Mary Davies lives in the heart of the English countryside but she does not have to worry about cutting the grass - she leaves that to her wallabies. Mary has been breeding the marsupials at her home in West Sussex for more than a decade.
"I've got one from a small holder, he's going to open his farm to the public and he wants them as an attraction. I have another private couple who live fairly locally who just want them to mow their lawn," said Mary.
With the rarer white females costing around £1,000 each they are more expensive than your average lawnmower - and you can only buy them in pairs. You also need at least half an acre of land, lots of grass and a large fence.
But they are making financial sense for more and more people. When Mary is not looking after her own marsupials, she is helping her brother Tom Loder run the family estate, now open to the public, where there is a further 50 wallabies.

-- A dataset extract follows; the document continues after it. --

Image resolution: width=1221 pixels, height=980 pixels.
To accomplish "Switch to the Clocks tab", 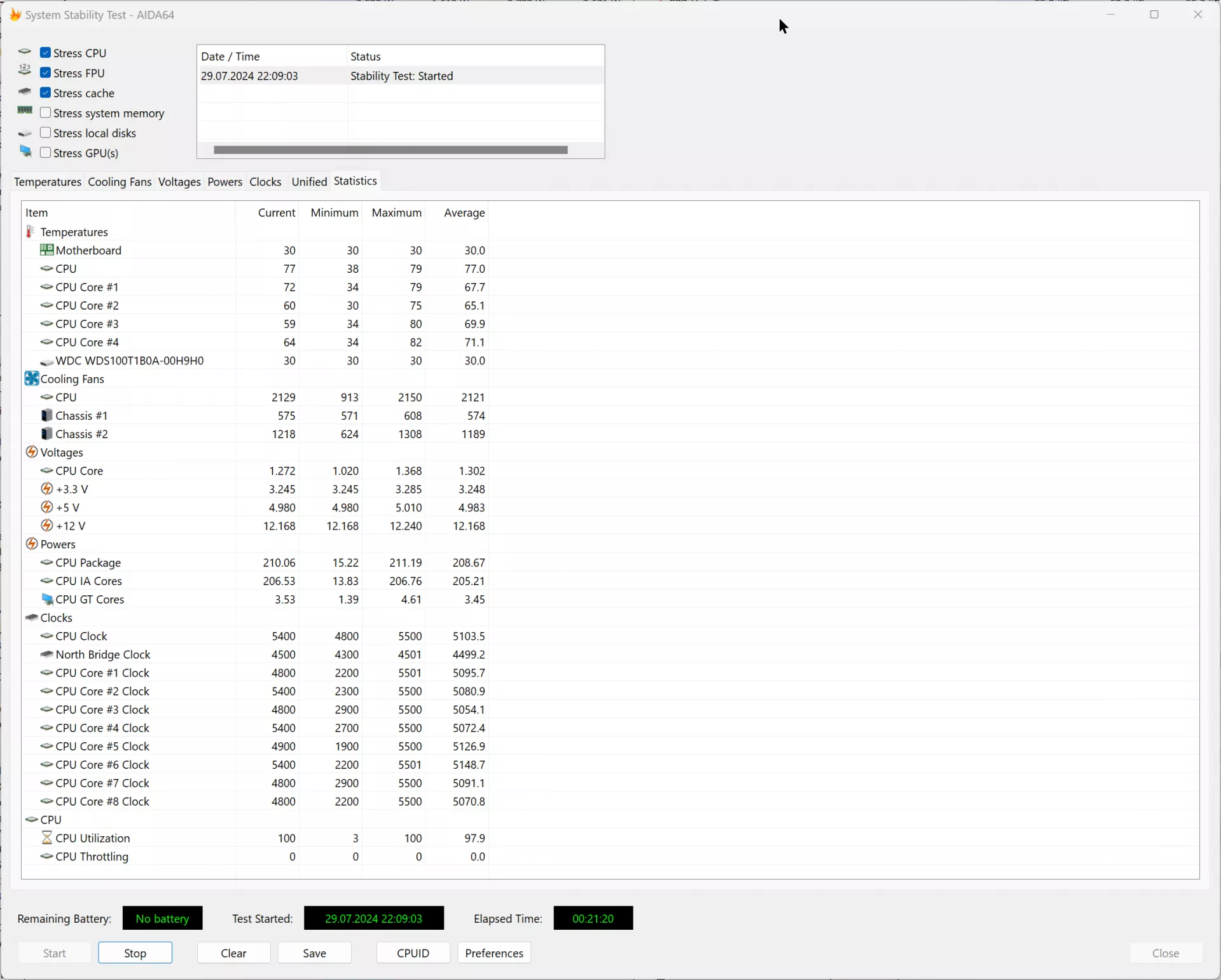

"My great-great grandfather Sir Edmund Loder really built the gardens at Leonardslee and he brought over vast collections of different kinds of animals, kangaroos, beavers, capybaras, ostriches and wallabies. Most of those have subsequently over the years disappeared or have gone one way or another. But the wallabies have stayed and primarily it's because they're more economically feasible than any of the other animals," said Loder
The wallabies are all that survive today from the original menagerie, allowed to stay because of their unique grass-cutting abilities.